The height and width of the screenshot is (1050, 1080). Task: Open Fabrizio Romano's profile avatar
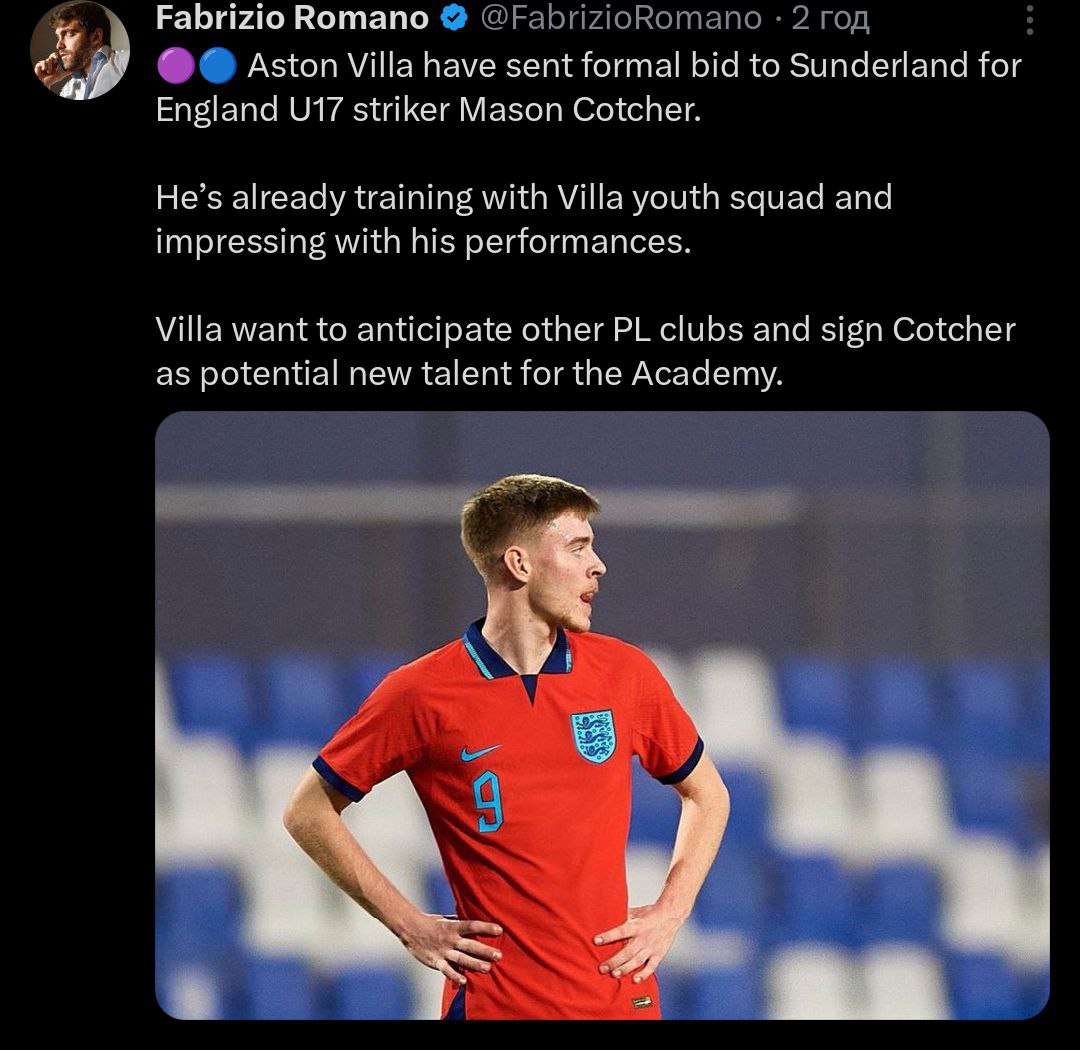(79, 50)
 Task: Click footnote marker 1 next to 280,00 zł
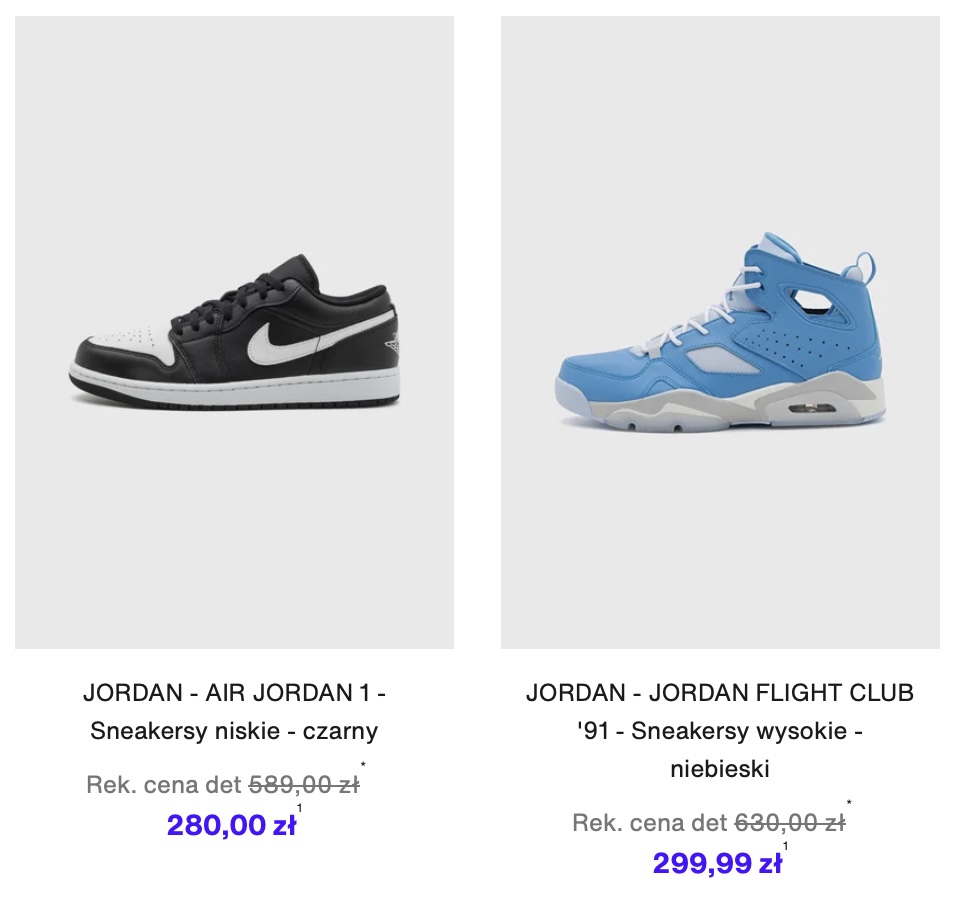click(x=299, y=809)
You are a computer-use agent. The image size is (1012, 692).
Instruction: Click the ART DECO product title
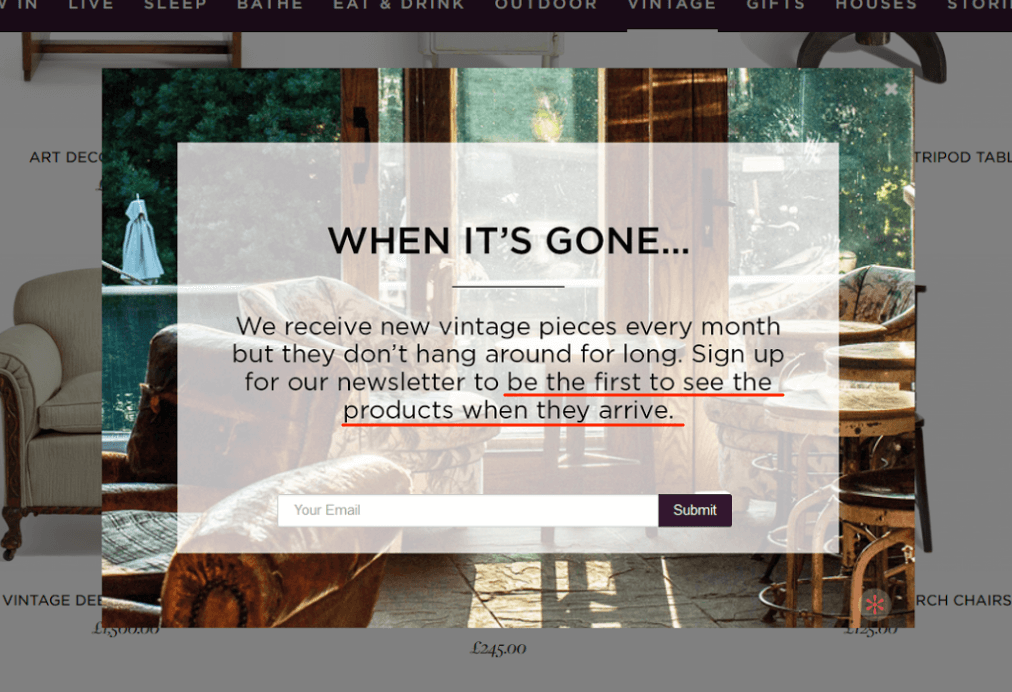pos(66,158)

****************

§ **Stated goal**
Rewrite all of the material above with "product title" changed to "product name" and everything else left as it is. Leave the pictures out.

§ **Final answer**
The height and width of the screenshot is (1050, 1080). Task: Open Fabrizio Romano's profile avatar
(79, 50)
 Task: Click footnote marker 1 next to 280,00 zł
click(x=299, y=809)
You are a computer-use agent. The image size is (1012, 692).
Instruction: Click the ART DECO product name
pos(66,158)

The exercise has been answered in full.